I have 5 apps in the store currently, but I am only going to concentrate on 3. MoonPhase is the oldest and has been in the store since Windows 8 was first released. It has over 6000 downloads to date and has recently been migrated to a Windows 10 UWP app. It was originally free, but I started changing for it a couple of months ago. I don’t make a huge amount of money from this app, but its better than nothing.


Looking at the past 30 days acquisitions and usage, the United States comes at the top of both with UK second.

Next is WebUp, this is another paid app which is just under two months old. It is aimed at the enterprise market sector that is responsible for web site monitoring, whether that be corporate intranets or public facing web sites.


These stats are a bit strange as they show United States download more, but the UK use the app more. Is there something stopping the US from using the app more after they have paid for it?

Both MoonPhase and WebUp show that the United States are quite happy to spend money in the store even if they don’t get the full use out of the software. The UK looks like they are better at getting more bang from their buck (or pound). WebUp is more expensive than MoonPhase which might be the reason the UK is lower in acquisition rates. I am about to run an experiment where both apps will be priced much lower and I will see if the price is forming a barrier to UK acquisition rates.

Thirdly is GetWalking. This is a free app aimed at the personal health sector, it is a simple pedometer that measures both distance walked and steps taken. It is the youngest of the 3 apps as it has only been in the store less than a month. I do intend on monetizing this app, possibly through advertisements, but not entirely sure yet. There are more features I wish to add, but currently I am just getting some stats in an MVP kind of way.


The chart shows that the UK has both the highest acquisition and usage, again with the US second in acquisitions, but strangely China overtakes it with usage. It seems that the Chinese market get more use out of this app than the US.

Interestingly all three app show that both the US and UK are either at the top or near the top of the charts in acquisition and usage.

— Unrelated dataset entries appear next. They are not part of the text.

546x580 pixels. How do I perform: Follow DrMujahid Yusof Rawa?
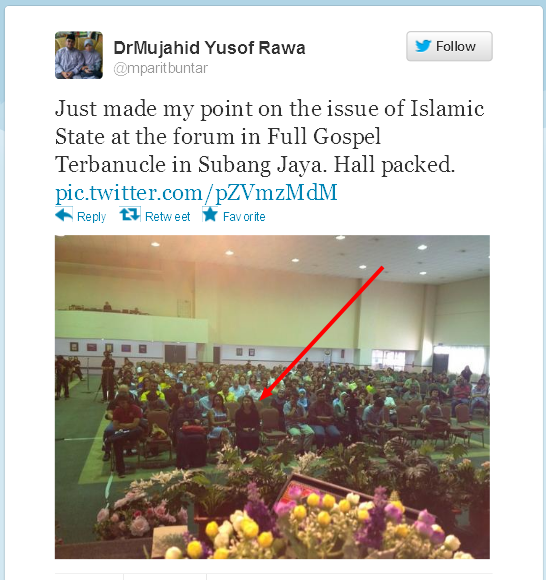pyautogui.click(x=449, y=46)
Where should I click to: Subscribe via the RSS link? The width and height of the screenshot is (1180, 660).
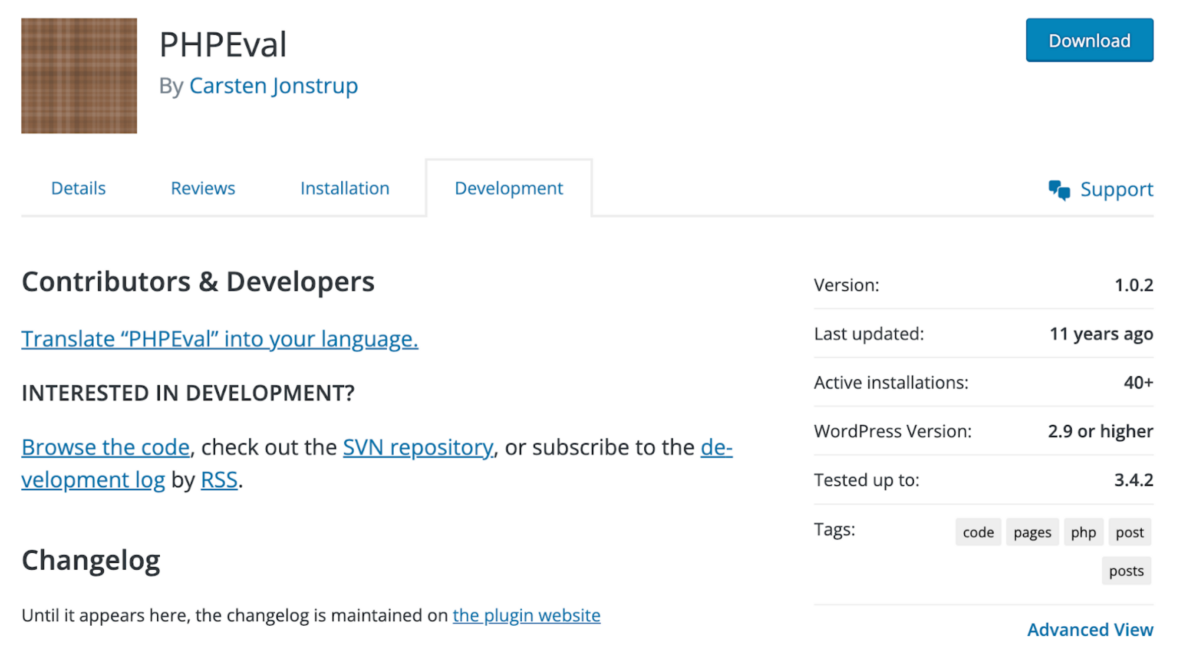219,479
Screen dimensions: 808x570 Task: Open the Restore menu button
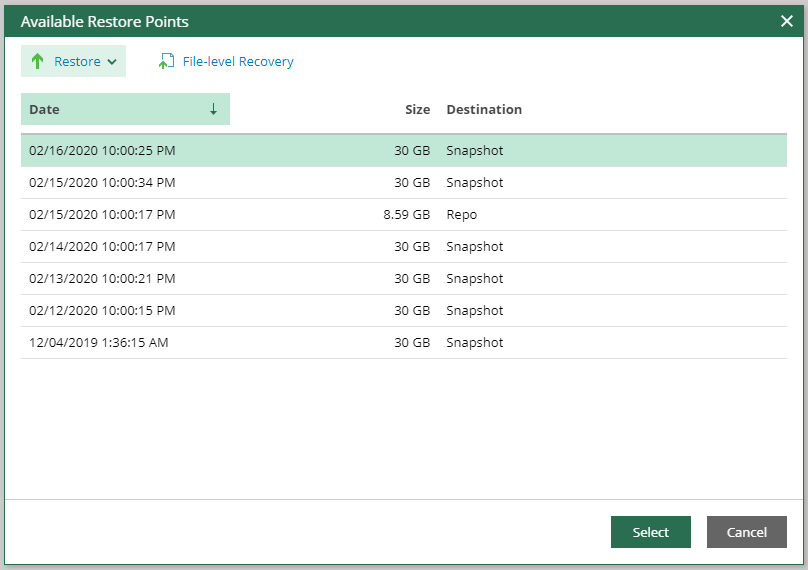[x=73, y=61]
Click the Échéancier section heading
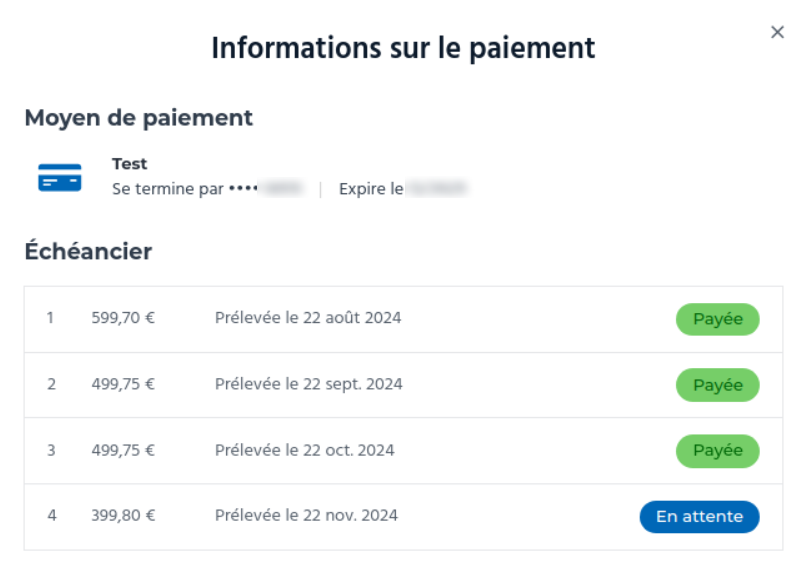The width and height of the screenshot is (802, 581). (x=88, y=251)
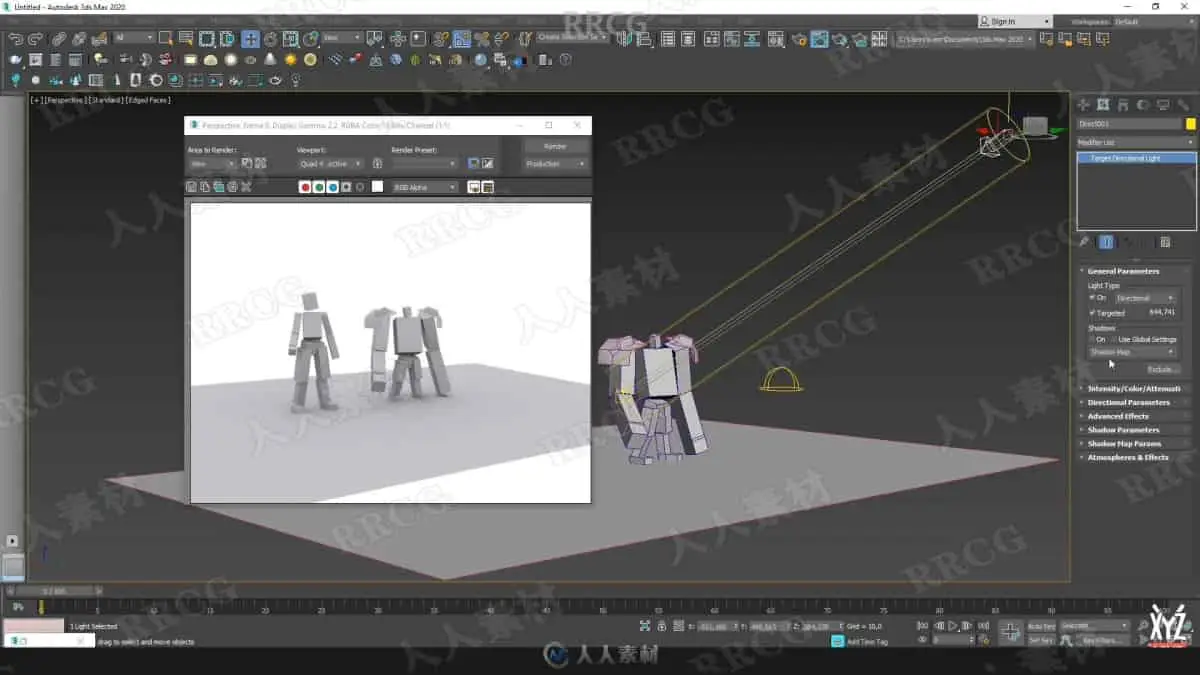Open the Shadow Map type dropdown

pos(1132,352)
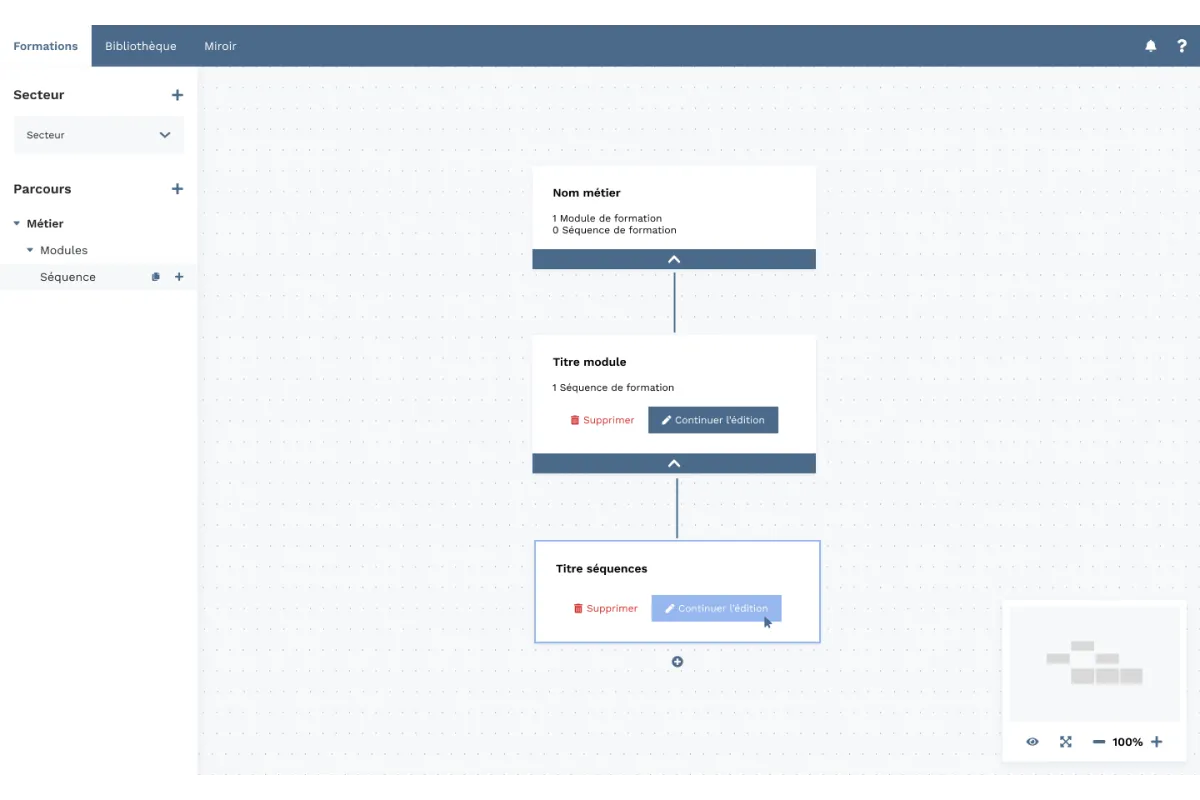Click the notifications bell icon

tap(1150, 45)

I am a UK based developer and these apps are published in all the markets that Microsoft allow, so I was expecting there to be more numbers from markets such as India and China. Is it a language thing perhaps?

Also very strange that an app can be used in the United Arab Emirates, but never acquired from there. Does this show that app statistics are not entirely tied to a users country of origin (Windows account country registration)?

None of these app have undergone any app promotional exercises except I have blogged about MoonPhase and WebUp. The Windows Store statistics show that all 3 of these apps get views from users coming to the store and searching not from outside search engines or sites such as Google/Bing or any of my previous posts (except for a handful, not worth bothering with).

My next task is to try and promote these apps more outside the store.